• Work request
In the entries below, find the line with "529x368 pixels. Task: Click" and the line with "Task: Expand the left sidebar chevron". Reproduce those two lines and every line between them exactly, and nothing more.

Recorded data
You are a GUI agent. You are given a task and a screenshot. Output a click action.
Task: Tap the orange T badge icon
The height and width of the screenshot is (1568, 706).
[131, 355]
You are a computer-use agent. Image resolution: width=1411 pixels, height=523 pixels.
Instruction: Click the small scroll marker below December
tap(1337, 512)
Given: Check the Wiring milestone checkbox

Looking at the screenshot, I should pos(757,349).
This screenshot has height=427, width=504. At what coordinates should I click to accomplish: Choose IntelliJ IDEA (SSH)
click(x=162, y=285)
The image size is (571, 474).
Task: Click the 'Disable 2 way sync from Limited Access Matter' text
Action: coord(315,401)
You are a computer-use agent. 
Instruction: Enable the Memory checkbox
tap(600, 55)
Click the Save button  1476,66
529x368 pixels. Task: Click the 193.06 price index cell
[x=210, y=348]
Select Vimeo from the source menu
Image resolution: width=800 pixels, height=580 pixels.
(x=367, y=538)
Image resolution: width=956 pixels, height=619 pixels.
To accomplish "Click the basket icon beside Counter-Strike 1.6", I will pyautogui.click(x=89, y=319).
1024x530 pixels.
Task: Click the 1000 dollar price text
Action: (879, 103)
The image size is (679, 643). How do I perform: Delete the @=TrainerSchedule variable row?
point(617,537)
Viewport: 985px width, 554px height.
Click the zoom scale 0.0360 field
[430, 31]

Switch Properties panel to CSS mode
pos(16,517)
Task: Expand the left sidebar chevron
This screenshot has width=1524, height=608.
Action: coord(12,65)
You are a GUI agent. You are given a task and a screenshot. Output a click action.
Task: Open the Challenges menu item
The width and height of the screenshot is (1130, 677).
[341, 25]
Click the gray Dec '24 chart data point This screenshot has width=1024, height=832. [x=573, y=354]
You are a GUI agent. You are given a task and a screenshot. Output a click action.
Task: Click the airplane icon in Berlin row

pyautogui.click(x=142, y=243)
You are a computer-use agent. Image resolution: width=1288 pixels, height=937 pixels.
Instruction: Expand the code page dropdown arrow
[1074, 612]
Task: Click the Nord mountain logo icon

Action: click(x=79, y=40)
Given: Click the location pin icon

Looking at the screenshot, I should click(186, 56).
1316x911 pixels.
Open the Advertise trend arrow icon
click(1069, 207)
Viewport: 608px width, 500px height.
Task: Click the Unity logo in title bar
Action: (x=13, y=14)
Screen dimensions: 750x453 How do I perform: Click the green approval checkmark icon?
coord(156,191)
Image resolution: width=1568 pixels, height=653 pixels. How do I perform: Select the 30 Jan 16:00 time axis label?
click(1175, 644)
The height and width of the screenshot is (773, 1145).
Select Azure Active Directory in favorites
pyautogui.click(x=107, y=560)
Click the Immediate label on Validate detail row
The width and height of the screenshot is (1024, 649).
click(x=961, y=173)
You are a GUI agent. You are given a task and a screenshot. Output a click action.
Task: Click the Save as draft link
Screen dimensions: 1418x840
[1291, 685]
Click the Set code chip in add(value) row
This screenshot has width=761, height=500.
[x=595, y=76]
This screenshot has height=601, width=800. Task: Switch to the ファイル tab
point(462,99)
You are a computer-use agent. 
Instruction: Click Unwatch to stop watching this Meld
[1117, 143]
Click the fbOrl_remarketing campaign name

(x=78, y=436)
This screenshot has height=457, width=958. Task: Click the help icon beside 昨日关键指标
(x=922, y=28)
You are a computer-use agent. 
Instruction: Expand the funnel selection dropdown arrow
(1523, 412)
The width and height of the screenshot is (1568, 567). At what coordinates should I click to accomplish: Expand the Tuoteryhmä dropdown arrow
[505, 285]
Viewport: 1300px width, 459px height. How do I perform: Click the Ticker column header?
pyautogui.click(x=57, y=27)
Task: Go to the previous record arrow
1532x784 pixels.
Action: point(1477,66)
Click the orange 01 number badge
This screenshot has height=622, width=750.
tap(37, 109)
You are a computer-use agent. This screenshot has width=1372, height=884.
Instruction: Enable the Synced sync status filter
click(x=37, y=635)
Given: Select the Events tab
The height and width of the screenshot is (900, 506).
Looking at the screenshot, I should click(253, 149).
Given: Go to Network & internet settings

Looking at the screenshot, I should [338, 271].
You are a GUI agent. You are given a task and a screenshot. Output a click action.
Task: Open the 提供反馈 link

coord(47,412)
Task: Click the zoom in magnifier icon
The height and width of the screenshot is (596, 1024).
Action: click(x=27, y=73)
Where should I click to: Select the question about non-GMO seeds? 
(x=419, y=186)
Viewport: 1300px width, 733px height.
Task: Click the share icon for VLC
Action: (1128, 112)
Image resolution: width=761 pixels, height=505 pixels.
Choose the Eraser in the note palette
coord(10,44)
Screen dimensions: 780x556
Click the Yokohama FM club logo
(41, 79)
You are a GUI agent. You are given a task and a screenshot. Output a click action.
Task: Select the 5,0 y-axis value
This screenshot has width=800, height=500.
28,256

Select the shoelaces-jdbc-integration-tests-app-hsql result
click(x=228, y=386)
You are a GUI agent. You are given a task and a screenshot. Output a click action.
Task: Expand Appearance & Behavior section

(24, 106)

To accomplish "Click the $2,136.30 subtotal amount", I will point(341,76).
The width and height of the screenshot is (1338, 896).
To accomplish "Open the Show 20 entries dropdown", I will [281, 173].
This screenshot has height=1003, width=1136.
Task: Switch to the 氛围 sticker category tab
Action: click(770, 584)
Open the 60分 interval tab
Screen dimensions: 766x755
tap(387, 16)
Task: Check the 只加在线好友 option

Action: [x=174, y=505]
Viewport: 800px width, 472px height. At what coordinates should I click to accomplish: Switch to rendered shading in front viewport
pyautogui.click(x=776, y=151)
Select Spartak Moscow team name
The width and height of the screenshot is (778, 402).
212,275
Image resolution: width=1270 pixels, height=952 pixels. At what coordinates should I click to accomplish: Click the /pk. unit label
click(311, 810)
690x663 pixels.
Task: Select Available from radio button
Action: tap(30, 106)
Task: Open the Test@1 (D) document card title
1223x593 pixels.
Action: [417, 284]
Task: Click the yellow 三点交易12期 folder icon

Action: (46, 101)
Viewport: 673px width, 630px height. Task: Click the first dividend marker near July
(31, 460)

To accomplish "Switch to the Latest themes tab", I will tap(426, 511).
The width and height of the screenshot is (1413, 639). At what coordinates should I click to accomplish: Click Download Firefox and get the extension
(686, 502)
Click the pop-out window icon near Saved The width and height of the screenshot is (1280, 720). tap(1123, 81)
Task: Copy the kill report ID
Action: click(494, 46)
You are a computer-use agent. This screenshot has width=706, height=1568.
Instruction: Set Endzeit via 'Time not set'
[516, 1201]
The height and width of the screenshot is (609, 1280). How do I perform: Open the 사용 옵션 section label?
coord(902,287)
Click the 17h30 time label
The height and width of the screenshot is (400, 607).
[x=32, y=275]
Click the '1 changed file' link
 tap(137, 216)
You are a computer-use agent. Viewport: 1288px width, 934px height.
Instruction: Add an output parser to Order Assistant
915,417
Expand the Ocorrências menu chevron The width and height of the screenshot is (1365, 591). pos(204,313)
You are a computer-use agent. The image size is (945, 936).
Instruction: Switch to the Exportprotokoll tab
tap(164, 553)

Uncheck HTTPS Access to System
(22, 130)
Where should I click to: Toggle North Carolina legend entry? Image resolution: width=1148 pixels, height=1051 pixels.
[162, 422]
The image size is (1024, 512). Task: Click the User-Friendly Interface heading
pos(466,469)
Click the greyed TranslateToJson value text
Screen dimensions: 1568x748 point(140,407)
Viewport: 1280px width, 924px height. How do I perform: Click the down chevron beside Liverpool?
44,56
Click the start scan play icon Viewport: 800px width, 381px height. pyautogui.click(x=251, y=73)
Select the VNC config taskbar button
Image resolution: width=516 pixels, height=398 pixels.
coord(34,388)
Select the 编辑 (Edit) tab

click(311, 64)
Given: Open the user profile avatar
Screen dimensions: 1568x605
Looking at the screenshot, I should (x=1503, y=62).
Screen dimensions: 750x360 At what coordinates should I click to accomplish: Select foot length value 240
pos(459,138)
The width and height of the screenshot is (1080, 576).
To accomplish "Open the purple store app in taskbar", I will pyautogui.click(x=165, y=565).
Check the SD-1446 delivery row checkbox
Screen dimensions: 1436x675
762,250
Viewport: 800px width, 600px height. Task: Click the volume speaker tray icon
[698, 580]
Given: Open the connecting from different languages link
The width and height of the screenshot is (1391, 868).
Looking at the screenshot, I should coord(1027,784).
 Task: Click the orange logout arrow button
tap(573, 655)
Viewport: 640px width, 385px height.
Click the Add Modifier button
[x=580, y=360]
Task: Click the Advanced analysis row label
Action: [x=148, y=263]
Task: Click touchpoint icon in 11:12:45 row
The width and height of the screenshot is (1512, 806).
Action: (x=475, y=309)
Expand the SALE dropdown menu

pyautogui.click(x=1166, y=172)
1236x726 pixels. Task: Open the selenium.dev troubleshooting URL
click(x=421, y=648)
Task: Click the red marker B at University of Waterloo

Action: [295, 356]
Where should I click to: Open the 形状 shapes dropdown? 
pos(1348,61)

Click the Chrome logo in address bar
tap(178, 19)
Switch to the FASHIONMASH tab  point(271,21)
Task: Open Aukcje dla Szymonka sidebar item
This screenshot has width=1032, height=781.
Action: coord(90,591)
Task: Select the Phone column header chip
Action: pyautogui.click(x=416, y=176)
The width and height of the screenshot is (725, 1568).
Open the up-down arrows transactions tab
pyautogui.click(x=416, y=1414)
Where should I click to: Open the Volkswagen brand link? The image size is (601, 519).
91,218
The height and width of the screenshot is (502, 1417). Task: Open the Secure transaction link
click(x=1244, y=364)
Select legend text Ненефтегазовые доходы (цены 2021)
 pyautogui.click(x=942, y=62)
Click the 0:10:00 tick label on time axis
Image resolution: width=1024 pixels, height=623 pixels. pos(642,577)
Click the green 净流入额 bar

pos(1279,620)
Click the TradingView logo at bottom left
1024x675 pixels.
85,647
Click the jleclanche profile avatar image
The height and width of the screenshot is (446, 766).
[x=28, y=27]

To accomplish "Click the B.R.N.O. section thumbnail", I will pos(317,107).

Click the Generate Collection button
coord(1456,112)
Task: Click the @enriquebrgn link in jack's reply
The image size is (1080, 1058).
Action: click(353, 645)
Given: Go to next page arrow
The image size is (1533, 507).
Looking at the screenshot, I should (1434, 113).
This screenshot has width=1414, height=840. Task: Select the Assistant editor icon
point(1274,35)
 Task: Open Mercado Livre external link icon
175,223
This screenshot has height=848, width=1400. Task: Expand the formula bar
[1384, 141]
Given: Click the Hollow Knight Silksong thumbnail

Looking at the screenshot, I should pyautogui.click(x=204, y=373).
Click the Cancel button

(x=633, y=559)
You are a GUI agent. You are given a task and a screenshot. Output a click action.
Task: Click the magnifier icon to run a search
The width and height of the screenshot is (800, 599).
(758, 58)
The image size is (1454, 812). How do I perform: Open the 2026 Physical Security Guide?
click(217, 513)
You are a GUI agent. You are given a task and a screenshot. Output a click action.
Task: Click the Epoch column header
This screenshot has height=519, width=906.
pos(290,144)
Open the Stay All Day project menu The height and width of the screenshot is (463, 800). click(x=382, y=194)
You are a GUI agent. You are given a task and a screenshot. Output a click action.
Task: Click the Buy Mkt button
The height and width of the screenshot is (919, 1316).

• Problem solution
529x368 pixels. Task: Click the 193.06 price index cell
[x=210, y=348]
Select Vimeo from the source menu
Image resolution: width=800 pixels, height=580 pixels.
(x=367, y=538)
Image resolution: width=956 pixels, height=619 pixels.
To accomplish "Click the basket icon beside Counter-Strike 1.6", I will pyautogui.click(x=89, y=319).
1024x530 pixels.
Task: Click the 1000 dollar price text
Action: (879, 103)
The image size is (679, 643). How do I perform: Delete the @=TrainerSchedule variable row?
point(617,537)
Viewport: 985px width, 554px height.
Click the zoom scale 0.0360 field
[430, 31]

Switch Properties panel to CSS mode
pos(16,517)
Task: Expand the left sidebar chevron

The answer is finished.